Eye primer solves everyone's smudged-up eye makeup problems. An eyeshadow primer, like a face primer, creates an ideal base for the rest of your face makeup to adhere to. It also brightens whatever you put on top. Face primers can also be used in place of eyeshadow primers. However, while using some face primers as an eye primer is preferable to using nothing at all, it will not work as well as a primer designed specifically for use on the eyes. This is because the skin on the face differs significantly from the skin on the eyes, and as a result, each product does something different. Most facial primers are designed to prep the skin and extend the wear of one's makeup by filling in their pores and fine lines; some even include pigment to give their foundation extra coverage or a glow.

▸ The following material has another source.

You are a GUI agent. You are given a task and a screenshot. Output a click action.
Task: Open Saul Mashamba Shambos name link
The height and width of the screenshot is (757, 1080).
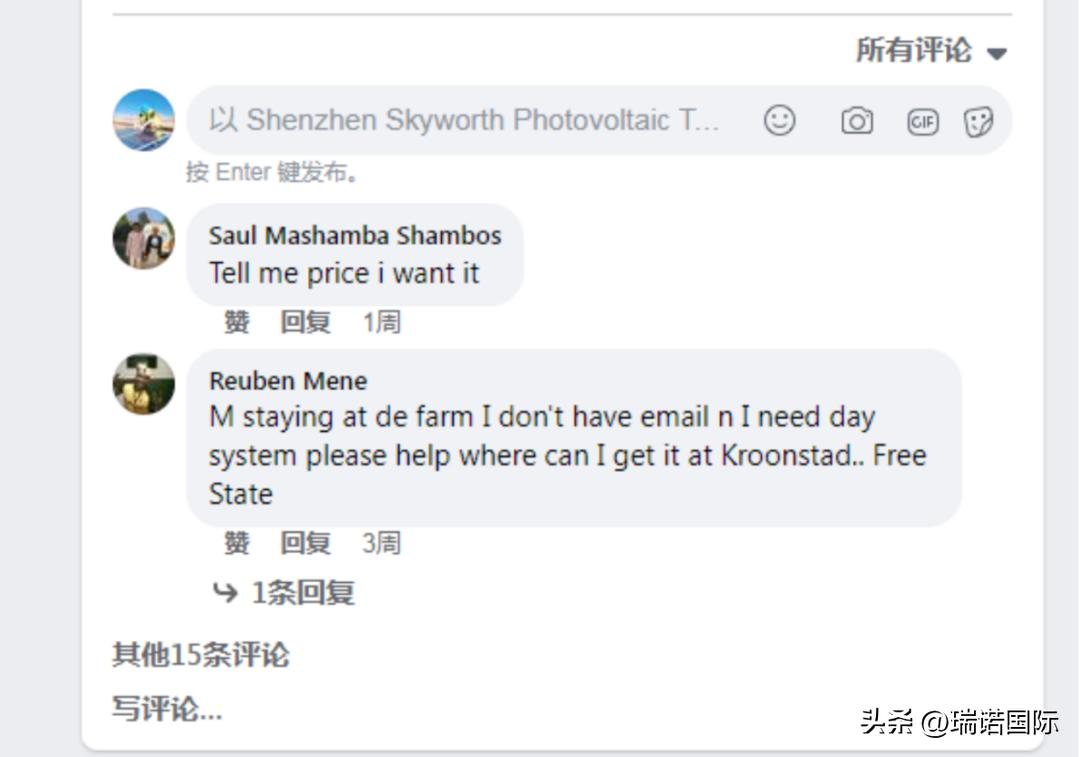pyautogui.click(x=355, y=236)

Eye primers function uniquely. Making a smooth and moisturized canvas for the eyes will cause eye makeup to slide around, making a person more prone to creasing. Because the skin around the eyes is not nearly as porous as the skin around the face, a facial primer will almost certainly not absorb completely. Concealer is also as effective as any store-bought eyeshadow primer.

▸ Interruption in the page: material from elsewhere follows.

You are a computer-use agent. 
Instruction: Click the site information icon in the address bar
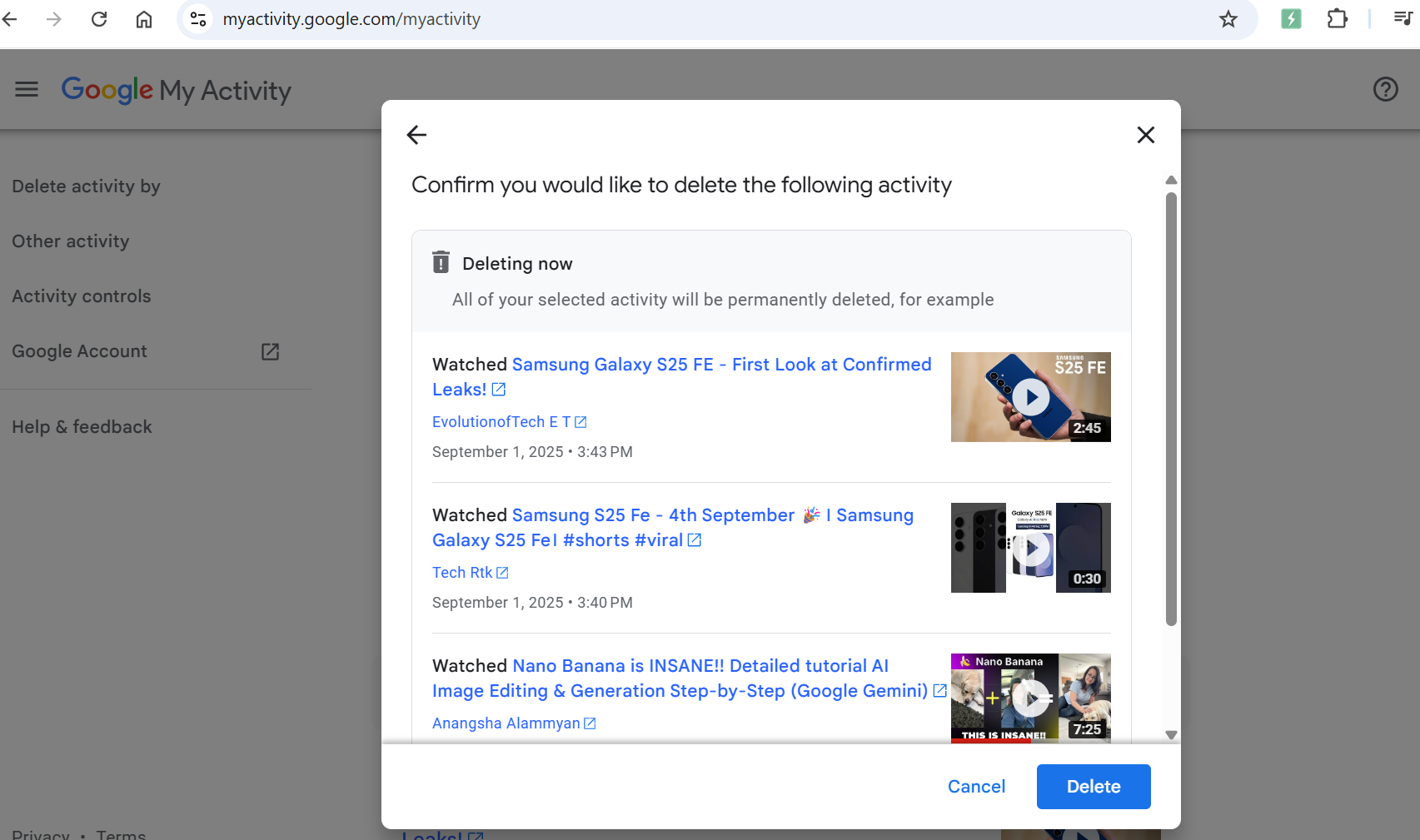click(198, 19)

Is it easy to apply eye makeup?

Yes, applying eye makeup is simple because there is no correct way to apply eyeshadow. After all, the fun part about eye makeup is that there are no rules. If a person is a beginner, stick to matte shadows because they're more forgiving of mistakes and look great on any skin tone. If a person wants a dramatic or festive look, use loose powder shadows. It is recommended to use liquid shadows if a person is in a hurry but wants long-lasting wear. Liquid shadows can be applied with a single swipe, don't require any tools, and won't budge once applied. Not to mention metallic shadows, which are ideal for adding a little sparkle without going overboard with glitter.

Is eye makeup expensive?

Yes, eye makeup can be quite expensive. Makeup can be expensive in terms of money. One item may not be expensive, but the cost of everything in a woman's makeup bag, such as foundation, blush, mascara, eyeliner, eye shadow, and so on, quickly adds up. According to one estimate, a woman in the United States will spend an average of $15,000 on makeup during her lifetime. It is also important to know where the makeup is sold. It's a form of marketing in and of itself, as evidenced by the distinction between upscale brands carried by Sephora and Ulta and mass-market brands sold at drugstores. People primarily pay for marketing, packaging, and brand prestige. That's why lipstick, which is mostly wax, oil, and pigments, can cost more than $20 per tube at a department store makeup counter. If a person is on a tight budget, there are also low-cost eye makeup brands and alternative products to consider. However, most makeup enthusiasts are aware of how quickly drugstore shadows fade or settle into their crease by noon. That is not the case with high-end eyeshadow palettes. High-end makeup also offers a lot of skin benefits. A lot of drugstore makeup does not contain a lot of pigments. Using less expensive brands may not result in a stronger hold or a more appealing appearance.